Task details: Copy the real estate development passage below, beginning at the words "And while every" and stopping after "your brand early.", and swap every "brand" for "identity".

Document excerpt:
◇ ◇ ◇ ◇ ◇ ◇ ◇

Real estate development is one fire drill after another. Projects require approval from numerous stakeholders both internal and external, are subject to complex policies and even more complex politicians, and after all that, when you finally get to build, you may be lucky enough find a toxic surprise buried underground. As a project progresses from early phases into construction, these whack-a-mole crises can hijack strategic priorities, forcing the development team to tack back and forth attempting to maintain project viability. From inside the team, these iterative changes make perfect sense: the goal is simply to keep the project viable. But for stakeholders outside the project, these course corrections seem haphazard, may seem to contradict previous commitments, and often confirm stakeholders’ worst suspicions - that developers are untrustworthy. This has dire consequences.
And while every project does take its twist and turns, it is critical to diligently maintain the project’s brand, the underlying theme of the project, in order to accrue trust. The best way to do this is to create and start communicating your brand early.

◇ ◇ ◇ ◇ ◇ ◇ ◇

Dataset extract:
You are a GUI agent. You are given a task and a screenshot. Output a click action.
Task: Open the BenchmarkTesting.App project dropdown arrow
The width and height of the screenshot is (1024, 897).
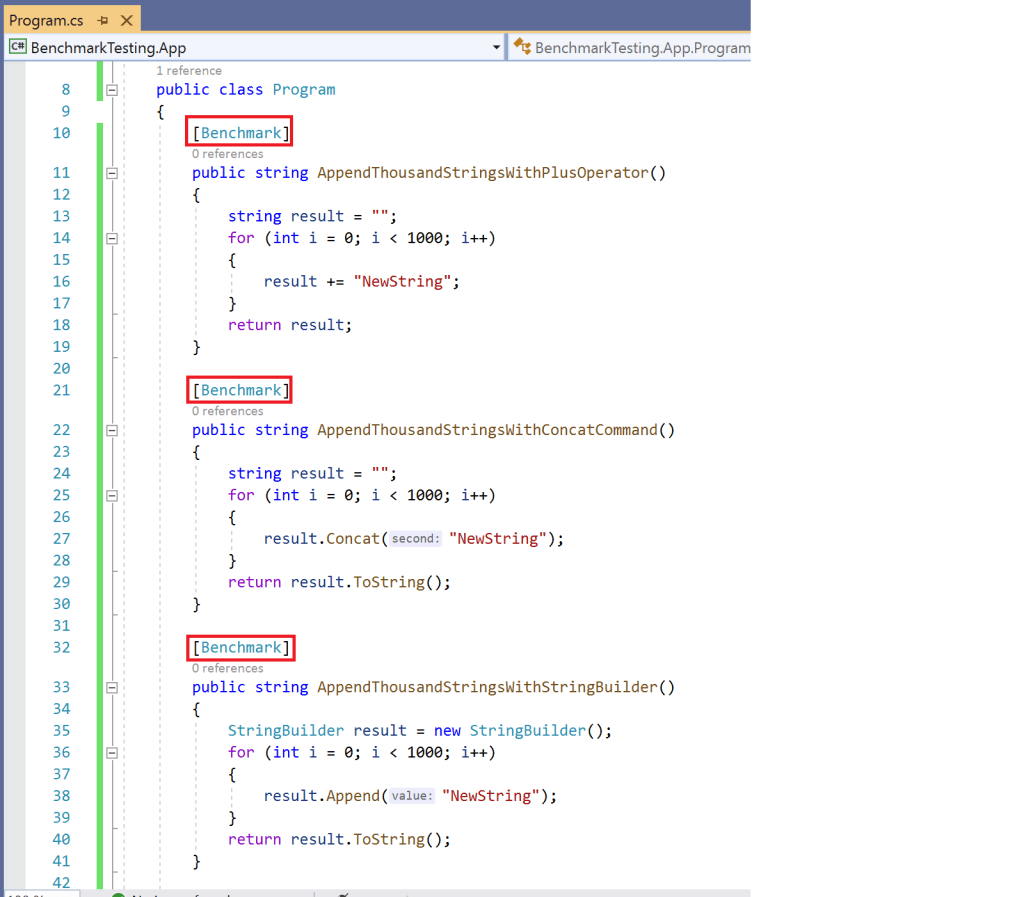coord(497,47)

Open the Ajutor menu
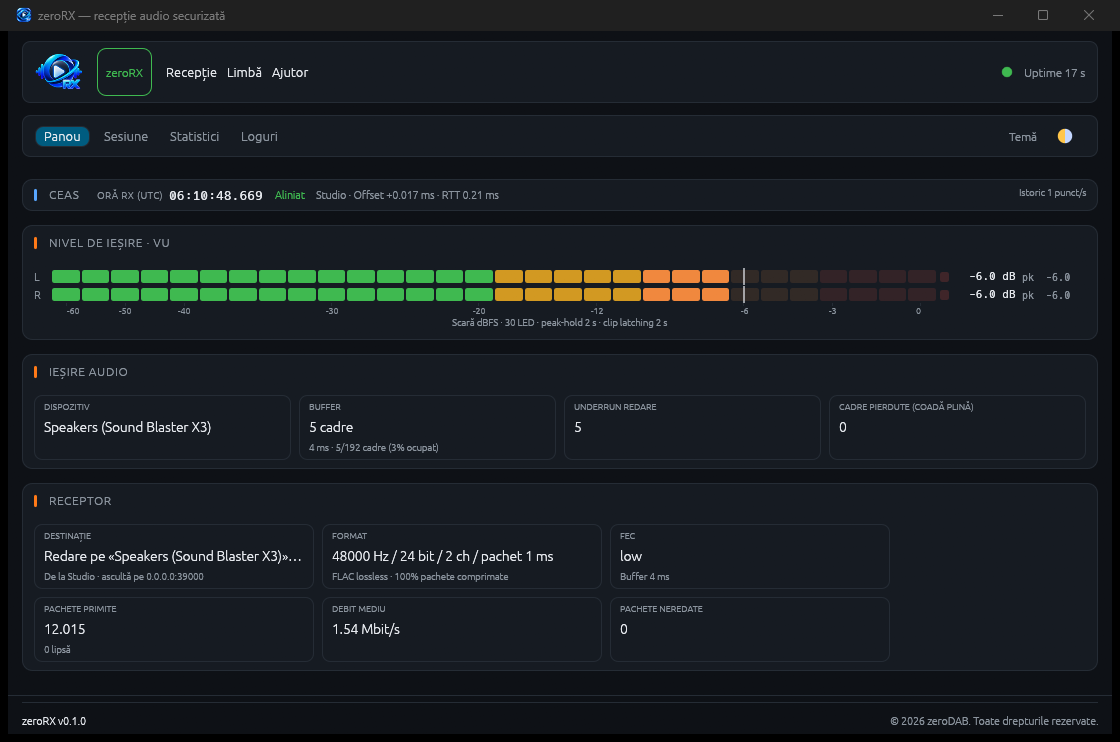tap(289, 72)
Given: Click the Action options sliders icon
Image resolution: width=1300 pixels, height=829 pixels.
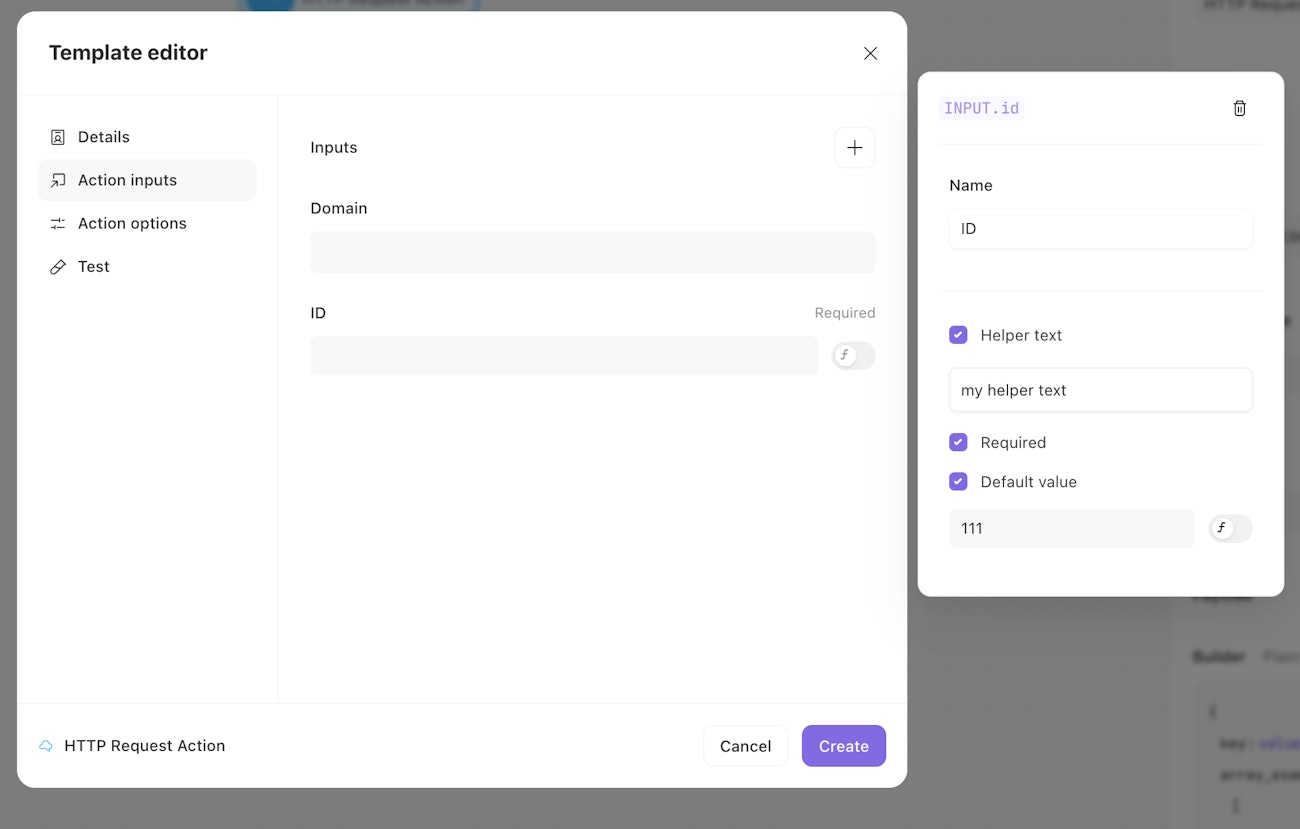Looking at the screenshot, I should click(58, 224).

◇ ◇ ◇ ◇ ◇ ◇ ◇

Response to the exercise:
And while every project does take its twist and turns, it is critical to diligently maintain the project’s identity, the underlying theme of the project, in order to accrue trust. The best way to do this is to create and start communicating your identity early.